### What you will do
Retype the listing that follows without a single change.

### Material supplied
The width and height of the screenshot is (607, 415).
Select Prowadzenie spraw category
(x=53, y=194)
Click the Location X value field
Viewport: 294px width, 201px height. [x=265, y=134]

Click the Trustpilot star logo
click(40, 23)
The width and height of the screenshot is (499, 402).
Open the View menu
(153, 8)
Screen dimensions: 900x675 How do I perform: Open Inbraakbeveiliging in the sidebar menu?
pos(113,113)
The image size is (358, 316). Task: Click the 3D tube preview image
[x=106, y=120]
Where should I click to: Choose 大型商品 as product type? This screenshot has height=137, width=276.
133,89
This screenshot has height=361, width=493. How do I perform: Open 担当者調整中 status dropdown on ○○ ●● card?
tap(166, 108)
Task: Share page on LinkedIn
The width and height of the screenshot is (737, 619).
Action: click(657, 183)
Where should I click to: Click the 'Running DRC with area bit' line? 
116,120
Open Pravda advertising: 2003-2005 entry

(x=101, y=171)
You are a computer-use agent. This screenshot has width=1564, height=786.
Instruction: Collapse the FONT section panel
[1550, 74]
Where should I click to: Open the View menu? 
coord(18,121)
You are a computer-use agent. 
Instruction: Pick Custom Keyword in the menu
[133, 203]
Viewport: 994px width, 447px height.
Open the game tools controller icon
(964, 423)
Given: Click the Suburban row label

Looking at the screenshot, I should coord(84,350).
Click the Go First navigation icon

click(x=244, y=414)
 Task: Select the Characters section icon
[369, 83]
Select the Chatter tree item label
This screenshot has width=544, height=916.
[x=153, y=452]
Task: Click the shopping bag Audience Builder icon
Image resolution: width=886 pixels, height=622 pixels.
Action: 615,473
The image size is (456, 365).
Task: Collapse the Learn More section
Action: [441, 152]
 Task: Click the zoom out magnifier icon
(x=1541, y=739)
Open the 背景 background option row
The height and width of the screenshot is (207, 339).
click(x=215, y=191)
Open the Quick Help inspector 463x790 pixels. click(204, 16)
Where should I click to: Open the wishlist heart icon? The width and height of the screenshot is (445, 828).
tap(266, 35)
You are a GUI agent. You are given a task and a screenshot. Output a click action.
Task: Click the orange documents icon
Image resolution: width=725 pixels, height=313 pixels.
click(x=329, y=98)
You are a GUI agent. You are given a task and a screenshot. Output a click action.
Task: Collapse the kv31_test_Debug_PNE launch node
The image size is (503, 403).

### Result below
The width and height of the screenshot is (607, 415).
Select Prowadzenie spraw category
(x=53, y=194)
Click the Location X value field
Viewport: 294px width, 201px height. [x=265, y=134]

Click the Trustpilot star logo
click(40, 23)
The width and height of the screenshot is (499, 402).
Open the View menu
(153, 8)
Screen dimensions: 900x675 How do I perform: Open Inbraakbeveiliging in the sidebar menu?
pos(113,113)
The image size is (358, 316). Task: Click the 3D tube preview image
[x=106, y=120]
Where should I click to: Choose 大型商品 as product type? This screenshot has height=137, width=276.
133,89
This screenshot has height=361, width=493. How do I perform: Open 担当者調整中 status dropdown on ○○ ●● card?
tap(166, 108)
Task: Share page on LinkedIn
The width and height of the screenshot is (737, 619).
Action: click(657, 183)
Where should I click to: Click the 'Running DRC with area bit' line? 
116,120
Open Pravda advertising: 2003-2005 entry

(x=101, y=171)
You are a computer-use agent. This screenshot has width=1564, height=786.
Instruction: Collapse the FONT section panel
[1550, 74]
Where should I click to: Open the View menu? 
coord(18,121)
You are a computer-use agent. 
Instruction: Pick Custom Keyword in the menu
[133, 203]
Viewport: 994px width, 447px height.
Open the game tools controller icon
(964, 423)
Given: Click the Suburban row label

Looking at the screenshot, I should coord(84,350).
Click the Go First navigation icon

click(x=244, y=414)
 Task: Select the Characters section icon
[369, 83]
Select the Chatter tree item label
This screenshot has width=544, height=916.
[x=153, y=452]
Task: Click the shopping bag Audience Builder icon
Image resolution: width=886 pixels, height=622 pixels.
Action: 615,473
The image size is (456, 365).
Task: Collapse the Learn More section
Action: [441, 152]
 Task: Click the zoom out magnifier icon
(x=1541, y=739)
Open the 背景 background option row
The height and width of the screenshot is (207, 339).
click(x=215, y=191)
Open the Quick Help inspector 463x790 pixels. click(204, 16)
Where should I click to: Open the wishlist heart icon? The width and height of the screenshot is (445, 828).
tap(266, 35)
You are a GUI agent. You are given a task and a screenshot. Output a click action.
Task: Click the orange documents icon
Image resolution: width=725 pixels, height=313 pixels.
click(x=329, y=98)
You are a GUI agent. You are given a task and a screenshot. Output a click action.
Task: Collapse the kv31_test_Debug_PNE launch node
The image size is (503, 403).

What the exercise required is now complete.